## EXTRACTED TEXT
Member of the National Assembly of Quebec for Pontiac
- In office April 13, 1981 – April 14, 2003
- Preceded by: Jean-Guy Larivière
- Succeeded by: Charlotte L'Écuyer

Personal details
- Born: January 8, 1935 Aylmer, Quebec
- Died: May 28, 2010 (aged 75) Gatineau, Quebec
- Party: Quebec Liberal Party
- Spouse(s): Lorraine St-Louis (1958-2010)

= Robert Middlemiss =

Canadian engineer and politician

Robert Middlemiss (January 8, 1935 – May 28, 2010) was an engineer and politician from Quebec, who served in the Robert Bourassa and Daniel Johnson Jr. governments.

==Biography==
Middlemiss was born in Aylmer, Quebec to William Middlemiss, a civil servant, and Imelda Cardinal. He studied at the University of Ottawa and McGill University, obtaining a Bachelor of Applied Science from the latter institution in 1961. He worked as a geotechnical engineer from 1961 to 1981.

==Political career==
From 1970 until 1979, Middlemiss was an elected alderman for Aylmer. In 1981, his friend Michel Gratton convinced him to be a Liberal candidate in Pontiac, a newly reformed riding that now included the territory of Aylmer.

Being born of an anglophone father and a French-speaking mother, he had the advantage of being equally at ease in both communities. On his first attempt, in 1981, he was elected easily; however, the Liberal Party under leader Claude Ryan formed the opposition. Middlemiss was re-elected four times and never faced a serious challenge in the heavily federalist riding, only once dipping below 50% in 1989 due to the English-speaking minority rights Equality Party challenging the Liberal Government over the invocation of the notwithstanding clause of the Canadian Charter of Rights and Freedoms to override a Supreme Court of Canada ruling overturning parts of the Charter of the French Language.

In 1985, the Liberals regained power with Robert Bourassa at the head of the party. However, Middlemiss did not enter the Cabinet until 1989. He was named Minister for Agriculture, Fisheries and Food. On October 5, 1990, he became Minister of Transport, and on January 11, 1994, when Bourassa was replaced by the short-lived government of Daniel Johnson Jr., he was appointed Minister of Public Safety.

==Final years==

Middlemiss did not run for re-election in 2003. He died in Gatineau, Quebec from cancer on May 28, 2010.

## RECORDED DATA

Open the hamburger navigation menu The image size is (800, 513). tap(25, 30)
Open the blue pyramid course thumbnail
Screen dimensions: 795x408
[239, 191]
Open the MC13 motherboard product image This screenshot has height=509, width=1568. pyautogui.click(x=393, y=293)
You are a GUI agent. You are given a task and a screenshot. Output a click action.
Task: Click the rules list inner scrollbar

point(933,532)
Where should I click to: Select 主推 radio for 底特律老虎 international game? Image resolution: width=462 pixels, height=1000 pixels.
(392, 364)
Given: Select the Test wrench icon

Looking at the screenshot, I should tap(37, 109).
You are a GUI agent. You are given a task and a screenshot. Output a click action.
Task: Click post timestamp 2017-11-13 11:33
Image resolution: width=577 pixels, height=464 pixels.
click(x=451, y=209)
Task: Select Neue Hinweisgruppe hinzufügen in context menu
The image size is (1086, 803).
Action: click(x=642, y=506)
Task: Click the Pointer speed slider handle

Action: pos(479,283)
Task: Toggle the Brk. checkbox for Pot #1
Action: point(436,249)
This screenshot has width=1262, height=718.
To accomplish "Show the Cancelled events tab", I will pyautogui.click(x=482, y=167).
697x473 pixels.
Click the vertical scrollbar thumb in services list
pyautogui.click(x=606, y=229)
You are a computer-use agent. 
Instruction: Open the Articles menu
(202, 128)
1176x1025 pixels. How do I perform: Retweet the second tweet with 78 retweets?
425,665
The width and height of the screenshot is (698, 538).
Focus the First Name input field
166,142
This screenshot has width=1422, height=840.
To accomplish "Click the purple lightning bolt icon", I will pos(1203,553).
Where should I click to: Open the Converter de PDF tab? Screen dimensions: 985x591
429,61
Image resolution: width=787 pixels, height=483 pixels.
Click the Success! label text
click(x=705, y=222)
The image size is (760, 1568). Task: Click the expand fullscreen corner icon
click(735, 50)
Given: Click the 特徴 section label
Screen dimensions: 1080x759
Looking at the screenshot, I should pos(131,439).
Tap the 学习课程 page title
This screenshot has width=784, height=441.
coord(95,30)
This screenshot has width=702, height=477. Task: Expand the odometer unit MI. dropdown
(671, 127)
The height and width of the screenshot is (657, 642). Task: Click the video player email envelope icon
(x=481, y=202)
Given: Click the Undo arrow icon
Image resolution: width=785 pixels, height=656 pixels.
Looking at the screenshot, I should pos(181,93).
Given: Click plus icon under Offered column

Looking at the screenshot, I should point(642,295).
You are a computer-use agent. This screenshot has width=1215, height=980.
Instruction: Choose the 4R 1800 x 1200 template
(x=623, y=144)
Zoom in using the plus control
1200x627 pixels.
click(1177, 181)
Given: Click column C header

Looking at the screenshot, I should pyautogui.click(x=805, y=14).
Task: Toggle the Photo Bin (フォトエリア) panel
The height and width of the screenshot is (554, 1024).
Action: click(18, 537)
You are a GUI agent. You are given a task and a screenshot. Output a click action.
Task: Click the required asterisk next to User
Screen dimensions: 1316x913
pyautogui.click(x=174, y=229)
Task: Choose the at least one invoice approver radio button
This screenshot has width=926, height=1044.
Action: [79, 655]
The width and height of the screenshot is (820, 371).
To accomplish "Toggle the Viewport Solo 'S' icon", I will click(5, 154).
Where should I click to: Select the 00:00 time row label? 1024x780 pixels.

## PROBLEM REQUIREMENTS
Quote verbatim everything in the Robert Middlemiss biography from "Personal details" down to "1961 to 1981.".

## YOUR RESPONSE
Personal details
- Born: January 8, 1935 Aylmer, Quebec
- Died: May 28, 2010 (aged 75) Gatineau, Quebec
- Party: Quebec Liberal Party
- Spouse(s): Lorraine St-Louis (1958-2010)

= Robert Middlemiss =

Canadian engineer and politician

Robert Middlemiss (January 8, 1935 – May 28, 2010) was an engineer and politician from Quebec, who served in the Robert Bourassa and Daniel Johnson Jr. governments.

==Biography==
Middlemiss was born in Aylmer, Quebec to William Middlemiss, a civil servant, and Imelda Cardinal. He studied at the University of Ottawa and McGill University, obtaining a Bachelor of Applied Science from the latter institution in 1961. He worked as a geotechnical engineer from 1961 to 1981.